At the other side of the cave, Hiroli cowered, while Doran tried to shield Beliak. When the gryphon’s hooked beak started to jab at my arms, drawing blood, Ceetcee swung at it with a bone hook. The bird dodged it easily. Wik grabbed a batten and poked overhead, but that only enraged the gryphon. It chased me farther into the back of the cave, claws extended.
Finally, Aliati managed to swat it with her satchel, stunning it. She and Wik pushed the gryphon out of the cave and over the edge.
“Dinner.” Kirit was the first over the cave ledge, knife drawn. Aliati stopped just long enough to put her newly dry wings on and followed her.
“Mighty hunter,” Ceetcee chuckled, holding out a hand to help me up.
I laid my finger against her lips. “Shhh.”
Wik, close behind us, peered at the cave wall.
“Something’s here.” Wik pressed his fingers into a crack beside the metal pole. With a shuddering creak of bone moving across bone, part of the wall turned slowly on an invisible hinge.
The alcove became a slim opening, revealing a narrow, dusty tunnel beyond. The space was so dark we couldn’t see the end of it, but I felt a cool breeze brush my cheek.
“Be careful,” Ceetcee said. I squeezed her hand, wanting her not to be nervous about the ti
ght space, but she batted at my arm. “I’m not just saying that for me. Voids can weaken a tower, like on Lith. That one doesn’t look too bad, but you don’t want an old tunnel falling in on you because someone got ambitious.”

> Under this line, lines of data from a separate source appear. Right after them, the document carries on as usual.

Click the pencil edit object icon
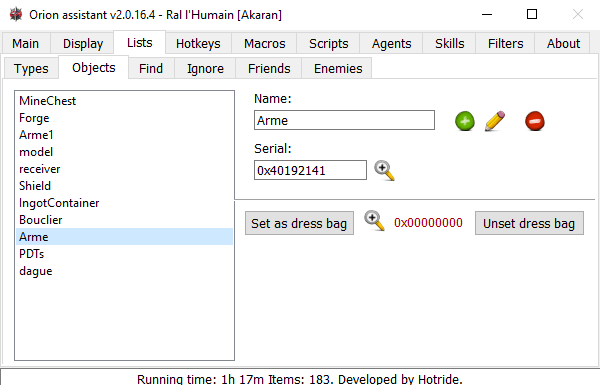This screenshot has width=600, height=385. pos(495,121)
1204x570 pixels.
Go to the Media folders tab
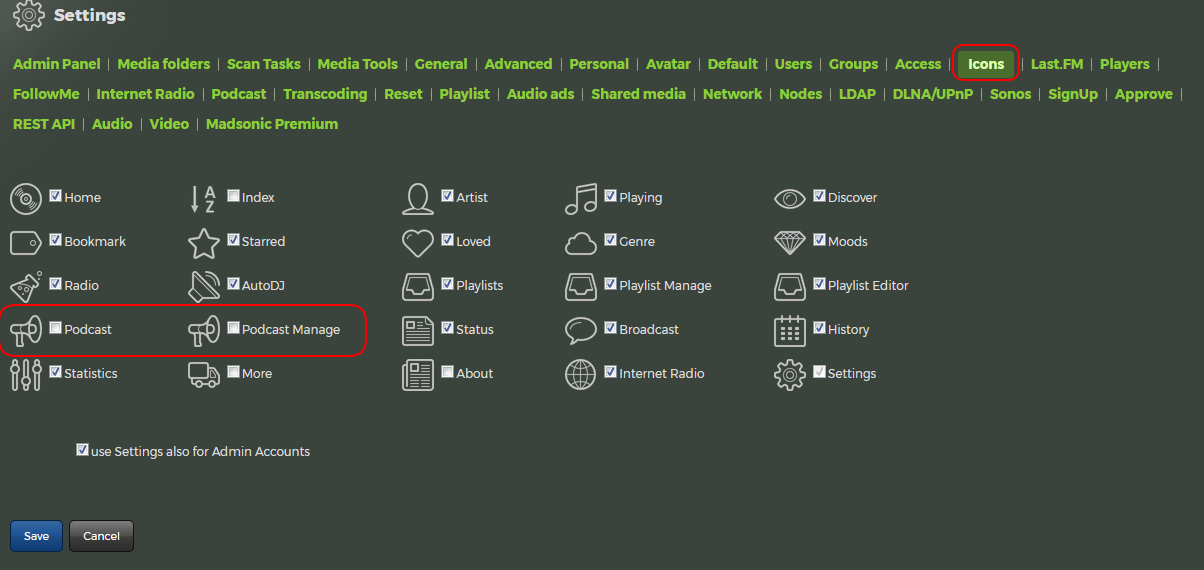[164, 64]
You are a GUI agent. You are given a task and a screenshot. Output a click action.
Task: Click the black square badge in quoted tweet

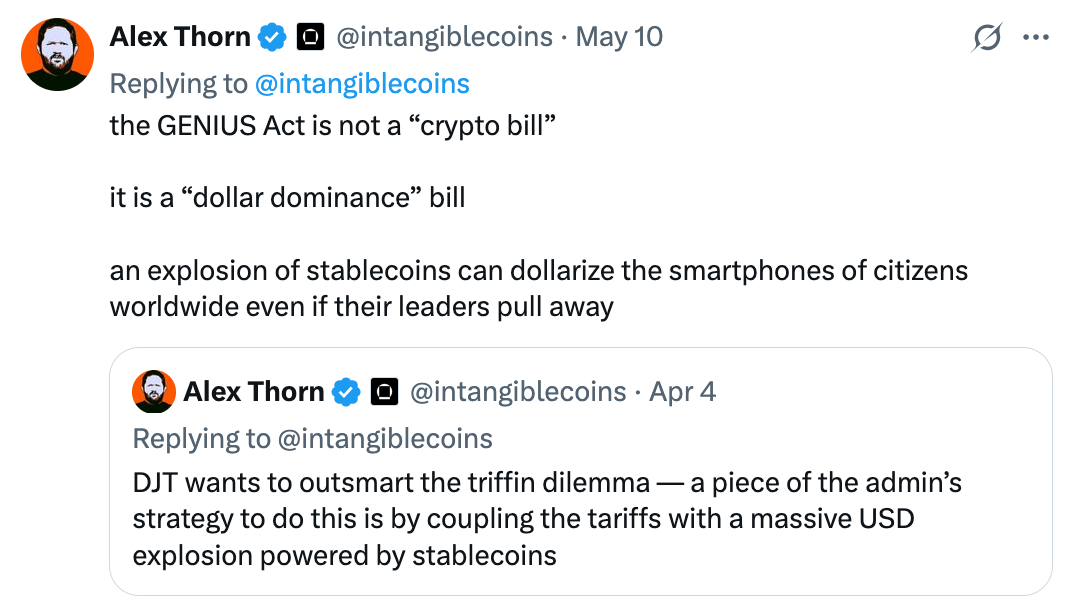click(x=384, y=392)
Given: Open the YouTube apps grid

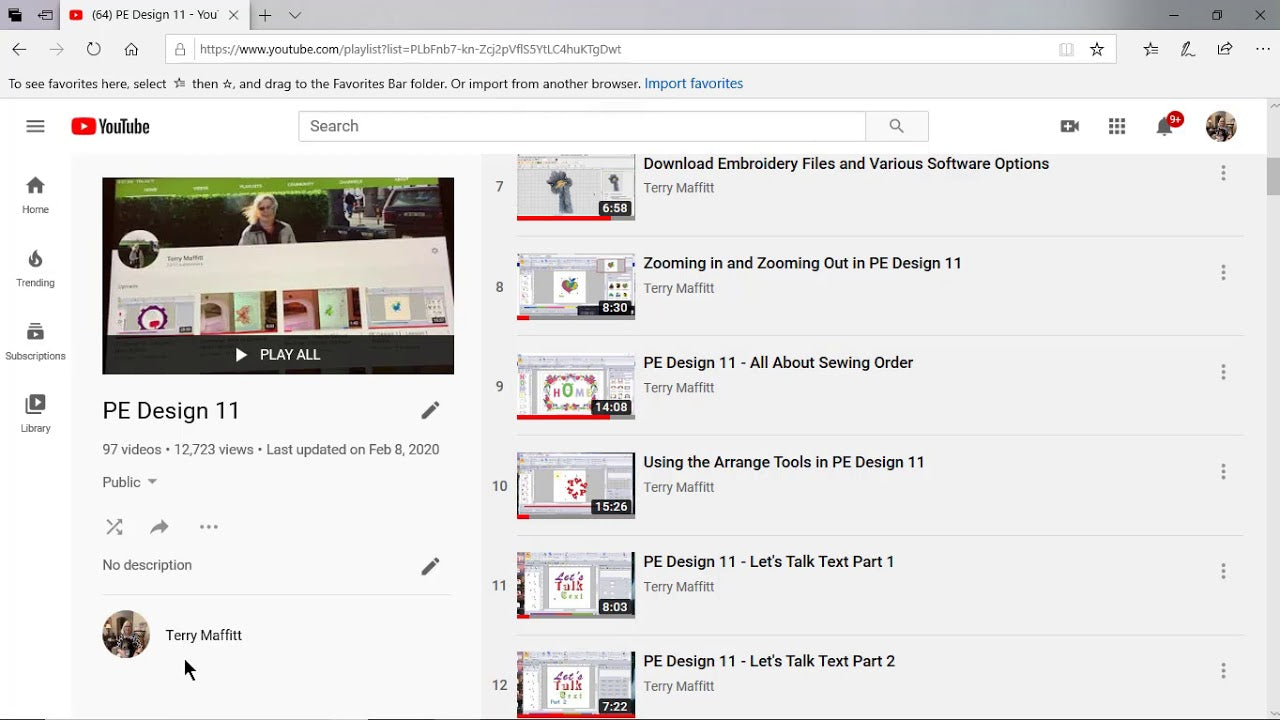Looking at the screenshot, I should tap(1117, 126).
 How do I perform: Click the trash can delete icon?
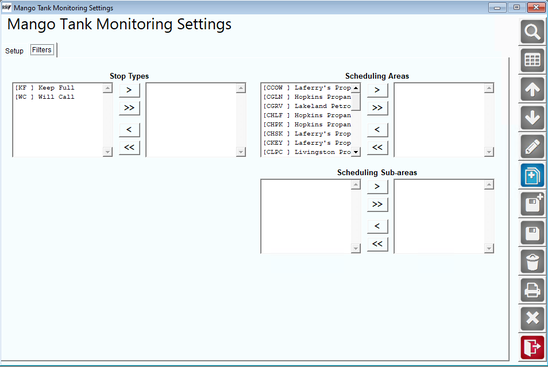click(x=532, y=261)
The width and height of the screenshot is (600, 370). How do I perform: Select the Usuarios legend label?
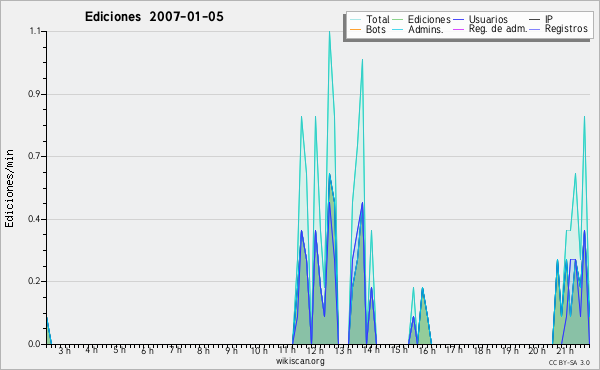[488, 19]
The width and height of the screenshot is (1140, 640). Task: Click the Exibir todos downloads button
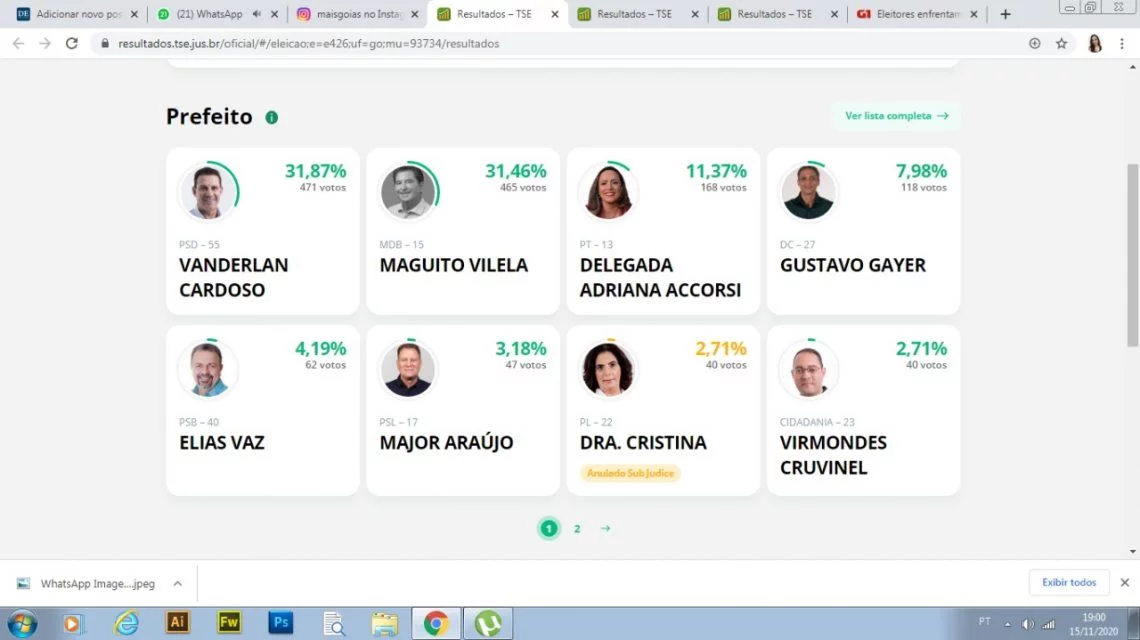click(x=1069, y=583)
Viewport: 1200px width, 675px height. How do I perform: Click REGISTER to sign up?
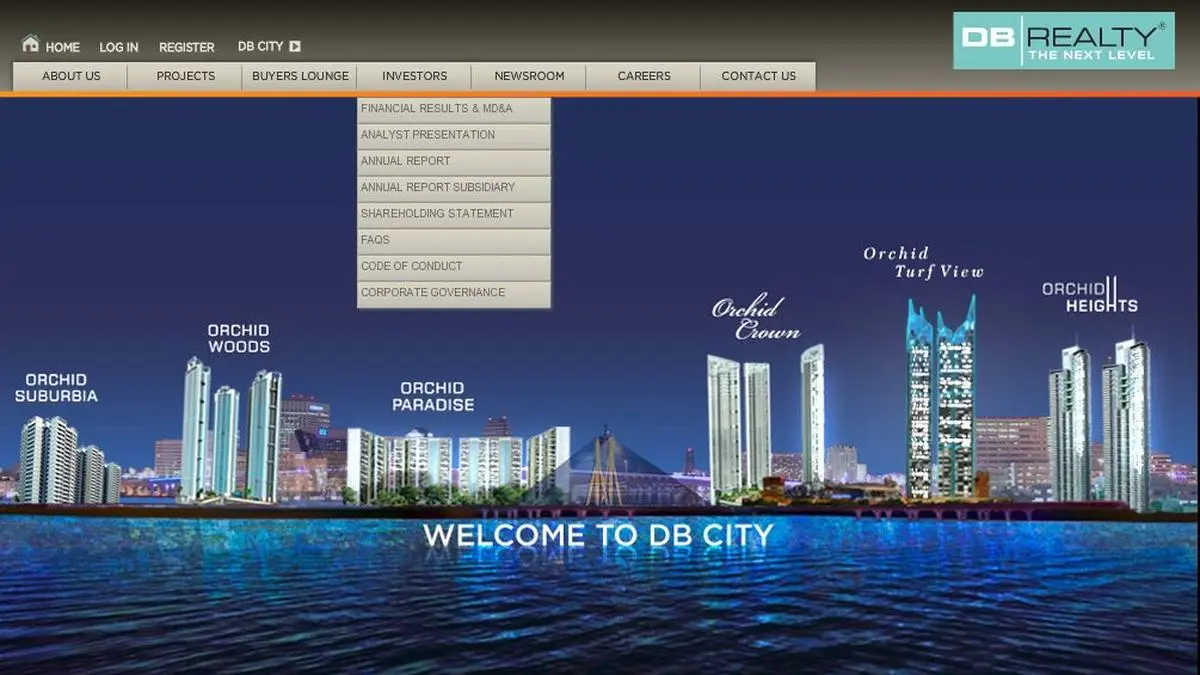[186, 46]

I looked from her to the tunnel, then back. Wanting to see what was back there, but not wanting to leave her with more worries. She shook her head. “I’ll stay with Beliak. You go. Just be careful.”
Both Wik and I could see metal lining the roof of the tunnel and a graceful curve of bone. It looked like a good bet that the central core was intact. “Keep the others out of here, at least until we know more?”
My heart still pounded from being woken so suddenly, and perhaps a little at the thought of going through that narrow passage after Ceetcee’s warning. But we needed to make sure the passage was clear of threats. And, I admit, I wanted to explore, too.
While I hesitated, Moc and Ciel ignored Ceetcee’s muted “wait” and squeezed between me and the crack in the alcove, their heads bumping my scraped elbows.
I looked behind me. “No one else yet, all right?” Ceetcee nodded.
I felt along the outer wall until I found the littlemouth from the day before and lifted it gently to my hand, where it clung. Wik hummed, and it lit up, illuminating the tunnel for a short distance.
“A real thieves’ cave,” Moc said. “I can’t see anything.”
“Try humming,” Ciel whispered to Moc.
Moc still looked pale and drawn, but with his twin urging him on, he hummed in the dark passage. A soft glow appeared down the tunnel, then went out.
“Do like me,” his sister said again, then she hummed louder. The end of the cave brightened as several littlemouths responded. The tunnel glowed blue, and we could see it wrapped around a corner. A few steps farther, metal sparkled in the dim light. Beyond that, the glow kept getting brighter. Ciel watched her brother, holding her breath to see if what he saw pleased him. “They can hear us, Moc.”